Неожиданно Аня поворачивается ко мне и спрашивает:
— По-вашему, что такое душа?
Вопрос этот так внезапен, что я немного теряюсь, но все же отвечаю:
— Э-э… Ну как вам сказать… существуют разные определения души… Одно из них гласит, что души вообще нет, а существует проводимость нервных импульсов в коре головного мозга.
— А лично вы как думаете? — допытывается Аня.
Я честно задумываюсь и отвечаю:
— Я думаю, что душа — это то, что мы есть за вычетом физиологии.
— Из меня нельзя вычитать физиологию, — протестует Зарайский. — Если ее вычесть, от меня останется меньше ноля.
— Главное тут не физиология, — говорю я. — Я недавно читал в журнале беседу с одним священником. Он утверждает, что самый большой наш грех, за который нас наказывают, это неспособность любить и неблагодарность. Мы не умели ценить того, что было нам даровано.
— А что нам было даровано? Ничего не было! — вдруг взвивается моя жена. — Ну жили, хлопотали, вертелись, копили в себе раздражение, винили друг друга в чем-то — вот, собственно, и все. Дай нам еще пять жизней — будет одно и то же…
Рука Зарайского замирает на полпути к бокалу. Я буквально вижу, как в мозгу его, точно искристое шампанское, стремясь поскорее вырваться наружу, кипят и пенятся мысли. «Сейчас будет монолог», — предполагаю я и не ошибаюсь.
— А ведь про пять жизней ты это верно! Дай нам хоть тридцать три рая, все равно мы будем брюзжать! — восклицает Зарайский. — Значит, все дело тут не в окружающем мире, а в нас самих. Вместе с яблоком познания добра и зла мы сожрали точащего нас червя недовольства. Жили питекантропы в пещерах и брюзжали: «Что за жизнь! Ледник ползет, вождь дурак, мамонтятина воняет». Прошло сколько-то там тысяч лет, мамонты вымерли, и опять не то: и татары пошаливают, и зубы болят, и жена сварливая, и дети неблагодарные… Прошло еще лет пятьсот, и вот мы сидим в квартирах с водопроводом, летаем на самолетах — и все равно нам плохо и тошно. До чего же мы, должно быть, надоели Богу нашим вечным брюзжанием!
Зарайский замолкает и, довольный своим спичем, охотится вилкой на ускользающим куском селедки.
— Кончил философствовать? Наливай! — говорю я.

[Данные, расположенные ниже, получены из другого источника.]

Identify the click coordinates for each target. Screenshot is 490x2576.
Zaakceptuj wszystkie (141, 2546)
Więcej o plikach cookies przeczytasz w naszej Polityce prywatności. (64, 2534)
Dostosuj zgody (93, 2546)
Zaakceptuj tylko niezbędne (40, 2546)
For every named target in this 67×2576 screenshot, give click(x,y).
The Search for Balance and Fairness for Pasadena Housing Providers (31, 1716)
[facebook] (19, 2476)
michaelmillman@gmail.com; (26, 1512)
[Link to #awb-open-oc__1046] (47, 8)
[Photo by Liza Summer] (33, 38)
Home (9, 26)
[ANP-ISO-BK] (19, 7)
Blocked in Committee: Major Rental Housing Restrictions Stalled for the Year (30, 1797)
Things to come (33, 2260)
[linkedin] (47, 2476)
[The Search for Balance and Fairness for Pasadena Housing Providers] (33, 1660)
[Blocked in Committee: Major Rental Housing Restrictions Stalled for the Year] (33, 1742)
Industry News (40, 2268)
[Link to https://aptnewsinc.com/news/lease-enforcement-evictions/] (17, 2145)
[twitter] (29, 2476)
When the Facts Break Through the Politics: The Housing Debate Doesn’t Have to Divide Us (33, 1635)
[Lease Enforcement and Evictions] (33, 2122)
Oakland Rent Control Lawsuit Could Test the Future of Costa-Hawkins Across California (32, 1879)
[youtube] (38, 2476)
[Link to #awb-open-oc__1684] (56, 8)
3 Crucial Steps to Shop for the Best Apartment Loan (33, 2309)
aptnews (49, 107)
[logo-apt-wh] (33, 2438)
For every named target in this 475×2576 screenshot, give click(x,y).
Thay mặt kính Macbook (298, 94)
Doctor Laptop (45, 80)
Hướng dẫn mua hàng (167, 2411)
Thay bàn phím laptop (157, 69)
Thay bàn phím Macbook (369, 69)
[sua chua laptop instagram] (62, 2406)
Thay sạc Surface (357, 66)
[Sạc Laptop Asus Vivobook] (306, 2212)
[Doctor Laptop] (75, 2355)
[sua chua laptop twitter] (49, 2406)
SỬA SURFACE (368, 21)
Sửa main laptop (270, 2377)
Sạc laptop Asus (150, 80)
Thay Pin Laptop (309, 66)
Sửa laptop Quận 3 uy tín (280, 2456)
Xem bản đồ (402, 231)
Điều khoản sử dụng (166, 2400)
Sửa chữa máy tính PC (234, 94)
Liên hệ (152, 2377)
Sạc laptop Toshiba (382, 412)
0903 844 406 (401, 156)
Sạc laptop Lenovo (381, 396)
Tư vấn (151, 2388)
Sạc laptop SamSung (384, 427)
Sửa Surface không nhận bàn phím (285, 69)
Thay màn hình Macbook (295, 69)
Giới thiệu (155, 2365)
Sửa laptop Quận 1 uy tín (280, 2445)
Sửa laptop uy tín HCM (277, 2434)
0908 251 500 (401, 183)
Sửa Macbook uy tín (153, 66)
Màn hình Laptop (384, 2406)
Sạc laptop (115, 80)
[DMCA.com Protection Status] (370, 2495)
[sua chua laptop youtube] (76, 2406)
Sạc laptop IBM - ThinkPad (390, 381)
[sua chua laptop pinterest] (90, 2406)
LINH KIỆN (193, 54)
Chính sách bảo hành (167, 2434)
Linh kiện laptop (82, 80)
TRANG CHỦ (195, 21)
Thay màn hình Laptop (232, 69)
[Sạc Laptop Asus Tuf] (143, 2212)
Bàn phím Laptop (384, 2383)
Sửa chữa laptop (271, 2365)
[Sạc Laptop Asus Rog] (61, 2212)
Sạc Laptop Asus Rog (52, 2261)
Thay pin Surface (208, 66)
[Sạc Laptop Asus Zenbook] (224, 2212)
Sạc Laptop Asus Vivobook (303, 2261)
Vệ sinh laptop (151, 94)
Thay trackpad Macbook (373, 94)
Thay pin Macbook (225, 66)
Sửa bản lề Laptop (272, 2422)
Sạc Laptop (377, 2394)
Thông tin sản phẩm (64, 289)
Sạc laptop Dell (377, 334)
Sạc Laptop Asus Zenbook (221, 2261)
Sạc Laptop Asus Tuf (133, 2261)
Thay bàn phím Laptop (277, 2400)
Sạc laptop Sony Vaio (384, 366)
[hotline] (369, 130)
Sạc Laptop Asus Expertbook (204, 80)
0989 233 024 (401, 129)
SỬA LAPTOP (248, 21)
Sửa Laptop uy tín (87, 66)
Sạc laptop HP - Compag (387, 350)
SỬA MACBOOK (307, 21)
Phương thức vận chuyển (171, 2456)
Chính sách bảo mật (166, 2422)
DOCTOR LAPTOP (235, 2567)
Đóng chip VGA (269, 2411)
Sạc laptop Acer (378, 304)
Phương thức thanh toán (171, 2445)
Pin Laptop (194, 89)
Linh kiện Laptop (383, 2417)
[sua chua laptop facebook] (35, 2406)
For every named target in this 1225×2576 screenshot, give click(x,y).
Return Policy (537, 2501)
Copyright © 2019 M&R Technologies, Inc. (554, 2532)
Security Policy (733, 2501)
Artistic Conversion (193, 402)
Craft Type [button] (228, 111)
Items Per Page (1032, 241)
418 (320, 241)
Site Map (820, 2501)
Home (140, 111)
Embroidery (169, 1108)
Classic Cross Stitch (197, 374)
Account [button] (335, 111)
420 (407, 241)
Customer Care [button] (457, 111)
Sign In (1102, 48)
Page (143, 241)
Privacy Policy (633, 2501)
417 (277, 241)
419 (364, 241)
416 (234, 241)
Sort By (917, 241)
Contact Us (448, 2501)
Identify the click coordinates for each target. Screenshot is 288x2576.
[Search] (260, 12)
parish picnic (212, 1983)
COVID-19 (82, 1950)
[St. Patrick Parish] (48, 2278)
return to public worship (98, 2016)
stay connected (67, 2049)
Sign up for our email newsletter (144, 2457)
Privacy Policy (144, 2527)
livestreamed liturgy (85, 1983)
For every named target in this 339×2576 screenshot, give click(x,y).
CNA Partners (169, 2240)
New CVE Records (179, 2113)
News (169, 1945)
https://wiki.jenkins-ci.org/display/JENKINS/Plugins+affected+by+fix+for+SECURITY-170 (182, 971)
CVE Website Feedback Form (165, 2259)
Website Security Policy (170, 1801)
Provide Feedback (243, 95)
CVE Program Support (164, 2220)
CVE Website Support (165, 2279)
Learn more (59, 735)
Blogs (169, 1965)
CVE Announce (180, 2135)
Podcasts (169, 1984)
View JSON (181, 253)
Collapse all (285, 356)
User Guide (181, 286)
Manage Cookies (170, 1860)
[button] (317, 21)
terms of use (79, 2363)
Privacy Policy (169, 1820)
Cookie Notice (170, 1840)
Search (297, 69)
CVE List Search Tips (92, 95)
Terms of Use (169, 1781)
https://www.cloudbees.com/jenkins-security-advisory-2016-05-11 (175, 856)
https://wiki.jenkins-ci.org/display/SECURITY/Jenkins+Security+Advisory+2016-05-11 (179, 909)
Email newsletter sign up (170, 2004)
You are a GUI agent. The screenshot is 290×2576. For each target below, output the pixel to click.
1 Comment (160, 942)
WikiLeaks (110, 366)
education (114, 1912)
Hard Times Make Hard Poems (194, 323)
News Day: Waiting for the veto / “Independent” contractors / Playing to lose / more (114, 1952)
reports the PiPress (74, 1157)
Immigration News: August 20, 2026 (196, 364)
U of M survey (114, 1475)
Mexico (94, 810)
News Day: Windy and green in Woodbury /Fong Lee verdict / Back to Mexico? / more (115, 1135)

Зарайский смеется, наливает, и мы пьем за дам, а потом сразу, почти без паузы, за все хорошее, что было у нас в жизни. Коньяк обволакивает рот и горло приятной терпкой вязкостью, и почти сразу по всему телу разливается приятное успокаивающее тепло. Я начинаю думать, что наш последний час пройдет не так уж и плохо, как вдруг Аня без всякого перехода начинает истерично хохотать. Мое первое впечатление оказалось верным: ей нельзя было пить. Зарайский обнимает Аню за плечи и начинает, успокаивая, осторожно закачивать ее. Но Аня вырывается и кричит Зарайскому: «Пошел вон, скот!» Юрий отпускает ее и отстраняется, но не обиженно, а скорее озадаченно, точно большой добродушный пес, которого ни с того ни с сего пнули.
Аня бушует, накручиваясь все больше. Она выкрикивает оскорбления, топает ногами, вскакивает и хочет куда-то бежать, но вдруг падает на стул и начинает рыдать. Мы все втроем неумело ее успокаиваем, даем ей выпить воды, но ее зубы стучат о стакан и вода выплескивается на пол.
Минут через десять Аня притихает. Она уже не смеется и не плачет, а сидит, потухшая и ссутулившаяся, словно выжатый лимон. Она закуривает и, безуспешно поискав пепельницу, стряхивает пепел прямо на скатерть. Моя жена беспокойно ерзает за стуле, и я буквально ощущаю, как она страдает. Вместе со скатертью пепел прожигает и ее бессмертную душу.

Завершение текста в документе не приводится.